For then Cley the Norfolk Crab and his friends can relax. After weeks of being hauled up and down the quay side, tipped into a bucket, counted and then thrown back, life may then turn back to some sort of normality where the only sport they will take part in will be the theft of lug and ragworm, squid and mackerel bait off hooks from unsuspecting fisherman in search of late summer bass.
Here are a few facts about the shore crab, carcinus maenas. Their usual habitat is rocky beaches and shores where their diet is usually but as omnivorous they’ll eat most things. They are one of the 100 most invasive species on the planet.
They use the bigger pincer (chela), normally on the right for crushing shells and the smaller pincer for cutting food. They can also re-grow missing limbs much in the same way that other crustaceans like lobsters and prawns can.
To check if your crab is a female or male look for the following; females have a more rounded belly (abdomen), males have a more pointed abdomen.
The best thing to catch your crabs in is a net, weighted at the bottom with a draw-string bag to place your bait in. Traditionally hand lines have been used with weight on the end and a strong copper wire boom with a length of line attached where the bait is tied on.
Top tips on how to look after the crabs you catch.
Always fill a good-sized bucket with sea water, never use water from a tap. Also change the water every hour or so.
Keep no more than ten crabs in a bucket and make sure you keep them out of the sun so the water stays cook otherwise you’ll end up boiling them.

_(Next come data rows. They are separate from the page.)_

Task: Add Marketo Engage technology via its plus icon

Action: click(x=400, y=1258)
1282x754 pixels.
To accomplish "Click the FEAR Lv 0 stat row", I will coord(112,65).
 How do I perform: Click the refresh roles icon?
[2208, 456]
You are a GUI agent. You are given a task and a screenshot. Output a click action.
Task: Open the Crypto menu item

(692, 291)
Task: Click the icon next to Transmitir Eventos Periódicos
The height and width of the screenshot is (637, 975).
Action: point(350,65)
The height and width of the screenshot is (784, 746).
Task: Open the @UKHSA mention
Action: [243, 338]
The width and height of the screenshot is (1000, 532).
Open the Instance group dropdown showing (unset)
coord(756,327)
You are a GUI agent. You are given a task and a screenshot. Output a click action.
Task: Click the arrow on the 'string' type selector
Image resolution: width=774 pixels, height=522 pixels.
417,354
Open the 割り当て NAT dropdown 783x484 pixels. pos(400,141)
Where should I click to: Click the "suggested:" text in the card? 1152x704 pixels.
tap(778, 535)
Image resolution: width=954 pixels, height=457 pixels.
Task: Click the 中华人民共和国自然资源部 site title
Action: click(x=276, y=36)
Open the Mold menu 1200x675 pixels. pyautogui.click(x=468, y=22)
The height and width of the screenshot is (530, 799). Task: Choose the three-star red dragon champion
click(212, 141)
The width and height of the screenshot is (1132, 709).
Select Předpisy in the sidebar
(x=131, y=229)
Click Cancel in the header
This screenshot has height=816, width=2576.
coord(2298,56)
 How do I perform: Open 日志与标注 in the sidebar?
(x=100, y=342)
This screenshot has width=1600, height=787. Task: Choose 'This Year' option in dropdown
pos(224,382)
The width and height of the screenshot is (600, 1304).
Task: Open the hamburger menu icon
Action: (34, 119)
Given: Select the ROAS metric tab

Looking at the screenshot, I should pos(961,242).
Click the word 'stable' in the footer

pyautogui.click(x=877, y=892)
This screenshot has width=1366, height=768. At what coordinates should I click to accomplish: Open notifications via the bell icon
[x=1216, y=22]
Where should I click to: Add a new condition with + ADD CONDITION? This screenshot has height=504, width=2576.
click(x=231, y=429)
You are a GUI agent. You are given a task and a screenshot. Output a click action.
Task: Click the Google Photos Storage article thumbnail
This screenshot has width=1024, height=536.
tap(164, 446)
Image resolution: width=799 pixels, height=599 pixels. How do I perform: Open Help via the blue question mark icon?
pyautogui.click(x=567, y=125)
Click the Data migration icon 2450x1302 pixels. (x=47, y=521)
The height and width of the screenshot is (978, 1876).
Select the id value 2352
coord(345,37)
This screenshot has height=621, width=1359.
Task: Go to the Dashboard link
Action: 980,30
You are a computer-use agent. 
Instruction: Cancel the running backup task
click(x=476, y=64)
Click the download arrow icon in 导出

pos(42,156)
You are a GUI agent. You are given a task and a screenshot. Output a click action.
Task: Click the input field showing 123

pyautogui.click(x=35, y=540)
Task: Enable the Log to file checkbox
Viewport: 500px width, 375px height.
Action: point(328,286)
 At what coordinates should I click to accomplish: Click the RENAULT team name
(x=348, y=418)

It is also advisable to put a few crabs back every now and again so the same crabs don’t end up all day in your bucket.
What you will find whilst crabbing in harbours are shrimps, these tend to hide in the seaweed which is attached to the harbour walls, if you have a fine mesh net you should find some of these will eagerly be attracted to your bait and when lifting the net up the walls will no doubt make their way into it.
There is a good fact sheet available from Norfolk County Council which is done in association with the Norfolk Coast Partnership and Department of Zoology from University of Cambridge.
A recent episode on the BBC Countryfile programme which covered the North Norfolk Coast it reported that the taste of the commercially fished Norfolk Crab was much sweeter than its South Coast cousin as the sea bed of the Norfolk Coast is made up of chalk and this imparts a sweeter flavour – I have to say my crab sandwich from the Ship Inn in Porthleven was pretty good, however I do think the small Norfolk crabs hard to beat for flavour.